Copy out the material below word for word, starting with the line that contains "Toggle 所在地 預估震度 3級 以下 alert" and going on through the line that contains "(x=260, y=49)", and nothing else.

____

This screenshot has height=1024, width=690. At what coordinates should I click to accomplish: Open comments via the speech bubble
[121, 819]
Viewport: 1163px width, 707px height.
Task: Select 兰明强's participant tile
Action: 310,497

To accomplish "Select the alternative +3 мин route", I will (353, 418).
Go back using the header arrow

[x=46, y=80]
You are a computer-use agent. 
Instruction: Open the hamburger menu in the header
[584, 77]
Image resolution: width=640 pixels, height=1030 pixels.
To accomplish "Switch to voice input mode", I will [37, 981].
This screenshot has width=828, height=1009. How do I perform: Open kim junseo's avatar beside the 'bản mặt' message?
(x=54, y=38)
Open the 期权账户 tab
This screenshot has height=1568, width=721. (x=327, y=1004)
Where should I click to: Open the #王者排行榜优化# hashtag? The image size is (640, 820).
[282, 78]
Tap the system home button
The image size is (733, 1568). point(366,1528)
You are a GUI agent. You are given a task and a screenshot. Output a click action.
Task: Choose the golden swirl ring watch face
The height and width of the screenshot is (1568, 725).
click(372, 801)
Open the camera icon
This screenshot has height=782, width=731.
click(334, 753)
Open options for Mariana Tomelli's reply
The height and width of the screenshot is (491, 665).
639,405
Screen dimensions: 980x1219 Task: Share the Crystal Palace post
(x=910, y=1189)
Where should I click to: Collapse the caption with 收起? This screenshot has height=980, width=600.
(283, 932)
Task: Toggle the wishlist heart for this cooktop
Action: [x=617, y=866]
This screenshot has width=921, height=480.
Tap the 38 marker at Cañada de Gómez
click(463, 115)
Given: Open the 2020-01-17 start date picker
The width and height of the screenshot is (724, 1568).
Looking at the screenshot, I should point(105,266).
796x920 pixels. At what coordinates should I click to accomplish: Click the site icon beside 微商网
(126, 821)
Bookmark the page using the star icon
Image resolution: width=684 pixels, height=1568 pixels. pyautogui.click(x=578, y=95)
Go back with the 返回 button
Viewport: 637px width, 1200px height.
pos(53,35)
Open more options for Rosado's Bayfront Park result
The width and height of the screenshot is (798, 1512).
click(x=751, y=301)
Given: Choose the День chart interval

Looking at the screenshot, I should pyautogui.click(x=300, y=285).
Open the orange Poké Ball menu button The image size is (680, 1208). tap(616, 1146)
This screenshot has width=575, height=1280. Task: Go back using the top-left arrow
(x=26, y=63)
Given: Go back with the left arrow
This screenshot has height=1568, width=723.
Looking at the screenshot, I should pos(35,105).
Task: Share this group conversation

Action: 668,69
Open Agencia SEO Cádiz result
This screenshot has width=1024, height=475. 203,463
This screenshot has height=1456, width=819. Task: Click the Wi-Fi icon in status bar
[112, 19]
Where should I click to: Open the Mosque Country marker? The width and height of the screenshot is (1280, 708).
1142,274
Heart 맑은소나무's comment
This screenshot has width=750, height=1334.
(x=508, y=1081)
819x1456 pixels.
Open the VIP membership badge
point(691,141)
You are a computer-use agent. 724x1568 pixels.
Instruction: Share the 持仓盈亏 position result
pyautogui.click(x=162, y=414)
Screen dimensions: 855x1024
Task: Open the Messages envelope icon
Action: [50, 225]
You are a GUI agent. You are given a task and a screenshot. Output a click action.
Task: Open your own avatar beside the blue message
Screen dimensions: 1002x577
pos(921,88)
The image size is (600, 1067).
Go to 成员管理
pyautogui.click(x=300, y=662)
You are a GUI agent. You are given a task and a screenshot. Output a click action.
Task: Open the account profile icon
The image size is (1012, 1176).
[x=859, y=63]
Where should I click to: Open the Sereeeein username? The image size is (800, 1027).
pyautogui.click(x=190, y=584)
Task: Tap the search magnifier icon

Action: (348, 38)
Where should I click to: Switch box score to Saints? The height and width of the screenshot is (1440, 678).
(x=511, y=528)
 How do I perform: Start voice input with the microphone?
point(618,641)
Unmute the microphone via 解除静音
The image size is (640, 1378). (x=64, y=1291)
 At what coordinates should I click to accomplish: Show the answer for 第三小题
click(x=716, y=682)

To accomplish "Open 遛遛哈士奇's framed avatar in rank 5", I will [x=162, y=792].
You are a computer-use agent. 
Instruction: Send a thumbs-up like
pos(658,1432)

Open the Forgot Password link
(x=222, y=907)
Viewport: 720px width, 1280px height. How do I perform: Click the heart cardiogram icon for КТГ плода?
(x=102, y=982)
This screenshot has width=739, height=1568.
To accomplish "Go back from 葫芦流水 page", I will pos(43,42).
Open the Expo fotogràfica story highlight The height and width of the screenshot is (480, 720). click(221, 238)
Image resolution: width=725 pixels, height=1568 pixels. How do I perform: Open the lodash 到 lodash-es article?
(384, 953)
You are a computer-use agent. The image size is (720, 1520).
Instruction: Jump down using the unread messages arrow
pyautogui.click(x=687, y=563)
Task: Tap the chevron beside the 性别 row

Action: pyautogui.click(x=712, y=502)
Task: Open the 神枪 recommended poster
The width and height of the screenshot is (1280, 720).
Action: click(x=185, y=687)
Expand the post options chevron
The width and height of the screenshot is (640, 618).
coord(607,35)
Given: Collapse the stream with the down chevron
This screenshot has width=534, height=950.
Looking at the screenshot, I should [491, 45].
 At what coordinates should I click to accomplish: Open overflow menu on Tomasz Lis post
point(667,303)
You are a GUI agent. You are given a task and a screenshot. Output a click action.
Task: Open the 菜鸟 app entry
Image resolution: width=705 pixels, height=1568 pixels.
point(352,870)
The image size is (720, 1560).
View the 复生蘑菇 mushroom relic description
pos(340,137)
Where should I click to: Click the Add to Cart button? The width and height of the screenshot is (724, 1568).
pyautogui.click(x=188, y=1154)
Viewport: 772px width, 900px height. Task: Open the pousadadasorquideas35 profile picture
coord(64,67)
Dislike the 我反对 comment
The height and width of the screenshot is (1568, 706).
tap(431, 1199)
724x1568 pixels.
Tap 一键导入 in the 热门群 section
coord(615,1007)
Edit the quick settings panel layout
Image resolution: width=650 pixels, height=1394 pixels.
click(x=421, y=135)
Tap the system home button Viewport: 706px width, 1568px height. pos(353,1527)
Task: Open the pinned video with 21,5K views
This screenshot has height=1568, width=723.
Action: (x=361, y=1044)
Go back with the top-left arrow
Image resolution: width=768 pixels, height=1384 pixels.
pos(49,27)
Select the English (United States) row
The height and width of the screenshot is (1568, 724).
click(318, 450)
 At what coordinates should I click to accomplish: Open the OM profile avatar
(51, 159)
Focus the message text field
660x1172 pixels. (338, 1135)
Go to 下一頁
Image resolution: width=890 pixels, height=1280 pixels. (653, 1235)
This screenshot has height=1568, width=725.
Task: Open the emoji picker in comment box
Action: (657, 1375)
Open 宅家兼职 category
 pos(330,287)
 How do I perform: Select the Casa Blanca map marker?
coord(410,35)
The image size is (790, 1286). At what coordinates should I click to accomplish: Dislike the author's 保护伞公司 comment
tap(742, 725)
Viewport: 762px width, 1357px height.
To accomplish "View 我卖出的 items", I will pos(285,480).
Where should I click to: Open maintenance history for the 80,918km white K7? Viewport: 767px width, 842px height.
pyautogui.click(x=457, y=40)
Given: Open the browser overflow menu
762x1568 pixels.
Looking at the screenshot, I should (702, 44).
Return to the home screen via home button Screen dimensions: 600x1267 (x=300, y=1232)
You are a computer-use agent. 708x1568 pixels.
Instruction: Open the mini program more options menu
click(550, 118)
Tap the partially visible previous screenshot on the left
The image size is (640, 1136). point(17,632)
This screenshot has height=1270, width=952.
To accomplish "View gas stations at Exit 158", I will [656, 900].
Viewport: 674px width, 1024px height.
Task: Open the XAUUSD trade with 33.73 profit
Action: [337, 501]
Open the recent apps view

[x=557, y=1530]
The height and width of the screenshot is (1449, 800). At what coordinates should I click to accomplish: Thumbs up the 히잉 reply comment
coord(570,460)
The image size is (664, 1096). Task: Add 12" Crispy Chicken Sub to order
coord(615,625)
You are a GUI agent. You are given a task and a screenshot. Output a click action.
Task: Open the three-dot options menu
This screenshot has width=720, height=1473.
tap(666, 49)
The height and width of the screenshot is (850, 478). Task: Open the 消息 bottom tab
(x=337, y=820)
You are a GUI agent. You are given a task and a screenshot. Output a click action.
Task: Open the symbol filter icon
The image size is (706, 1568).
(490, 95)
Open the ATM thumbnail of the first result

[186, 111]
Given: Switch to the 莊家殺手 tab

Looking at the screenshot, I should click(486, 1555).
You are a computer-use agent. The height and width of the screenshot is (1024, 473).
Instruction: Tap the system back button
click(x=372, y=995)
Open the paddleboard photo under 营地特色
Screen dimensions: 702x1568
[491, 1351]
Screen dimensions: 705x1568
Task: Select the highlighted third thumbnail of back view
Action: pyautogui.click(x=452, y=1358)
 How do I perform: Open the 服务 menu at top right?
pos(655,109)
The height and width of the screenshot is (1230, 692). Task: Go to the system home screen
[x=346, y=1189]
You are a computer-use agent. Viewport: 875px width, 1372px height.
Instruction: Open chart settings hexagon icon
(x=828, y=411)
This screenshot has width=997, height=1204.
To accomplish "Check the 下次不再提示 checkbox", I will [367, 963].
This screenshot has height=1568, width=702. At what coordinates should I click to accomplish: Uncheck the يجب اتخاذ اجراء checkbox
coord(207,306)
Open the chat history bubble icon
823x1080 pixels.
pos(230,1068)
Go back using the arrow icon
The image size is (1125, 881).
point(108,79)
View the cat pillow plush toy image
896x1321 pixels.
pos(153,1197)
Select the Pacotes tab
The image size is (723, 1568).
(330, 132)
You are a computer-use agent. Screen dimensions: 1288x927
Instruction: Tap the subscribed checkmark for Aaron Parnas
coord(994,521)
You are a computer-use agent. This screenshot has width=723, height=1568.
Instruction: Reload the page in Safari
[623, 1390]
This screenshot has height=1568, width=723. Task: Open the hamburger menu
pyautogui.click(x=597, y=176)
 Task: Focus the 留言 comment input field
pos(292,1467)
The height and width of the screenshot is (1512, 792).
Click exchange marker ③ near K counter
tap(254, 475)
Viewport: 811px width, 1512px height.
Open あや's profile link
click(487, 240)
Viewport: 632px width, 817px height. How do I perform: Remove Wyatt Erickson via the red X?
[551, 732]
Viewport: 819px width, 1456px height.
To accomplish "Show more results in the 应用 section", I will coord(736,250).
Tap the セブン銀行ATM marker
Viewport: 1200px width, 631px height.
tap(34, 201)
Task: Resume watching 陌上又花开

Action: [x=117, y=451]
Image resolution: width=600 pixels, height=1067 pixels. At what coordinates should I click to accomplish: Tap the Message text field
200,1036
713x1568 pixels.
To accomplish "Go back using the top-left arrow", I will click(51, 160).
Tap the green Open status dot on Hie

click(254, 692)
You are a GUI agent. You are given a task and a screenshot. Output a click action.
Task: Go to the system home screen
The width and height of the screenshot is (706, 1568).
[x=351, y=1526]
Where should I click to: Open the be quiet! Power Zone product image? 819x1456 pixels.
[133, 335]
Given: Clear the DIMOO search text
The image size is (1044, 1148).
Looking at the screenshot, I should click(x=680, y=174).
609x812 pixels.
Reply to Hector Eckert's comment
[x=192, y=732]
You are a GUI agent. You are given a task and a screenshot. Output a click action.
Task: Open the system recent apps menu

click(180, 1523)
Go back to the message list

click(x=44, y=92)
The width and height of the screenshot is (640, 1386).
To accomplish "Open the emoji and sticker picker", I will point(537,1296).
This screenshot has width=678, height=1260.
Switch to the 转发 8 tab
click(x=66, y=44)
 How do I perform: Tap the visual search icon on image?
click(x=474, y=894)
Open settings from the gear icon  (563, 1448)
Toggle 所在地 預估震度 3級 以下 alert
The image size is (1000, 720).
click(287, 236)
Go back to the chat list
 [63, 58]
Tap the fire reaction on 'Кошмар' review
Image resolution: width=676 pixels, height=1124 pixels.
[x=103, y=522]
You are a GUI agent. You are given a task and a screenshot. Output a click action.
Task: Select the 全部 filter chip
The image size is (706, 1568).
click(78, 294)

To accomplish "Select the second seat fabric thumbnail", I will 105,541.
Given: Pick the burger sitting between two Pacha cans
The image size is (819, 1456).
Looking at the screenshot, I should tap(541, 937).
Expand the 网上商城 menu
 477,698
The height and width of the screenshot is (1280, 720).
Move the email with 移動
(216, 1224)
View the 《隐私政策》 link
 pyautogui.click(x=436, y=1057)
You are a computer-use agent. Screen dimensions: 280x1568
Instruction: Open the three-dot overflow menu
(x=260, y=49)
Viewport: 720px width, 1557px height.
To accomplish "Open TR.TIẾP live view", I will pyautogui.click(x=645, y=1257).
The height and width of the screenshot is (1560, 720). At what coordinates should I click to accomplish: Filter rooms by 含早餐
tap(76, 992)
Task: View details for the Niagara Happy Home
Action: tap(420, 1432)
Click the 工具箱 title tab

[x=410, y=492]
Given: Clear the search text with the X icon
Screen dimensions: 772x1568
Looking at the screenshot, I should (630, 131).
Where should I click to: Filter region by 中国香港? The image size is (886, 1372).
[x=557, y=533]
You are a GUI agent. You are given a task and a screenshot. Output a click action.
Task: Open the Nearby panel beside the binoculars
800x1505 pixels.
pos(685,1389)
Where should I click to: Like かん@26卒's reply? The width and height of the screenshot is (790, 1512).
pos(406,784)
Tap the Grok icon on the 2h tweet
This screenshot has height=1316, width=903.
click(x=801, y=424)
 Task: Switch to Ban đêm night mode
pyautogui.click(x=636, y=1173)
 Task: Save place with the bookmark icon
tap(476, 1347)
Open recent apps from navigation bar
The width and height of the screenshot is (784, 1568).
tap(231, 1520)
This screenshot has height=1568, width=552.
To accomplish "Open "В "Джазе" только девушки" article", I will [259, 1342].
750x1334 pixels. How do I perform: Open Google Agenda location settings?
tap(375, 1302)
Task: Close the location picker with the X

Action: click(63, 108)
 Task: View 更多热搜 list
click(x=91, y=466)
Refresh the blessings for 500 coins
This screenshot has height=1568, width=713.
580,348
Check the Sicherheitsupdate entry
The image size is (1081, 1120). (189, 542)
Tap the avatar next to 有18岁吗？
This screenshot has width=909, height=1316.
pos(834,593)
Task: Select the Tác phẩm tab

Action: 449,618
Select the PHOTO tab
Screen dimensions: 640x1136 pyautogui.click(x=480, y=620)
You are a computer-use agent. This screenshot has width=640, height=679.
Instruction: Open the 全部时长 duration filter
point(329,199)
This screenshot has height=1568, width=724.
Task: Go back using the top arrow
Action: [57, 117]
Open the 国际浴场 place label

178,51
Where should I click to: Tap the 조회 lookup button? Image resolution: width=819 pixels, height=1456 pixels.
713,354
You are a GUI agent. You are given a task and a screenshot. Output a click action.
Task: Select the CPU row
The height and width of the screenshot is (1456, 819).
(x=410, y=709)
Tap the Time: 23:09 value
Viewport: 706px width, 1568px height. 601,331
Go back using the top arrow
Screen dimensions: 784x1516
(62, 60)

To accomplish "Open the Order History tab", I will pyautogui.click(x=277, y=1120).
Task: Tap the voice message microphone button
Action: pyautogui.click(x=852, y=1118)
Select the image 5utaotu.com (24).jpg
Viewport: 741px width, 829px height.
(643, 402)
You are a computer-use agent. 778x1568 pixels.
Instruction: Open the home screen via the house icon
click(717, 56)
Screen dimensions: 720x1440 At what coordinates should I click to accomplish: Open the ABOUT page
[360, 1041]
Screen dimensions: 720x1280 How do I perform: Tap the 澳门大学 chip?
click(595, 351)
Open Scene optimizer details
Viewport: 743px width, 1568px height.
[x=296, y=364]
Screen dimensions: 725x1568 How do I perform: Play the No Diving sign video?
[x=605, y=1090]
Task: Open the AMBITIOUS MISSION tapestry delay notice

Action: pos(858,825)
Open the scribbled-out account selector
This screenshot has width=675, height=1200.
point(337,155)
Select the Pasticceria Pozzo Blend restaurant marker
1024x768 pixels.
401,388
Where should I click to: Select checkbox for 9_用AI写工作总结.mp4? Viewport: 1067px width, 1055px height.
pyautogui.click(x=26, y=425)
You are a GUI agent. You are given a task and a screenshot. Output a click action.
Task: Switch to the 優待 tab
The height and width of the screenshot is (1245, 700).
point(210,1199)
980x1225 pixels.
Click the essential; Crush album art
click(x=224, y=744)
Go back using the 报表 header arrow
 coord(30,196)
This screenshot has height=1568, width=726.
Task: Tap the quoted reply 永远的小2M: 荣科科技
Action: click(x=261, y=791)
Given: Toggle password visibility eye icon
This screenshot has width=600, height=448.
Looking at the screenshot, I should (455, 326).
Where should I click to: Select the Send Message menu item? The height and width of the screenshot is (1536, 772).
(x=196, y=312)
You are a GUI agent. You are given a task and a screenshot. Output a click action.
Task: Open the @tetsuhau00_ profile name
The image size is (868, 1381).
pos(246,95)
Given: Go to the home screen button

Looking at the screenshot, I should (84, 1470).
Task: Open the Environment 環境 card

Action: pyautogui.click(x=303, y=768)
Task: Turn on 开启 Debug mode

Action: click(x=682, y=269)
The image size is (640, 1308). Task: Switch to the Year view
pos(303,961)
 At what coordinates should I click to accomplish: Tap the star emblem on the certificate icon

____

Full output ▸
Toggle 所在地 預估震度 3級 以下 alert
The image size is (1000, 720).
click(287, 236)
Go back to the chat list
 [63, 58]
Tap the fire reaction on 'Кошмар' review
Image resolution: width=676 pixels, height=1124 pixels.
[x=103, y=522]
You are a GUI agent. You are given a task and a screenshot. Output a click action.
Task: Select the 全部 filter chip
The image size is (706, 1568).
click(78, 294)

To accomplish "Select the second seat fabric thumbnail", I will 105,541.
Given: Pick the burger sitting between two Pacha cans
The image size is (819, 1456).
Looking at the screenshot, I should tap(541, 937).
Expand the 网上商城 menu
 477,698
The height and width of the screenshot is (1280, 720).
Move the email with 移動
(216, 1224)
View the 《隐私政策》 link
 pyautogui.click(x=436, y=1057)
You are a computer-use agent. Screen dimensions: 280x1568
Instruction: Open the three-dot overflow menu
(x=260, y=49)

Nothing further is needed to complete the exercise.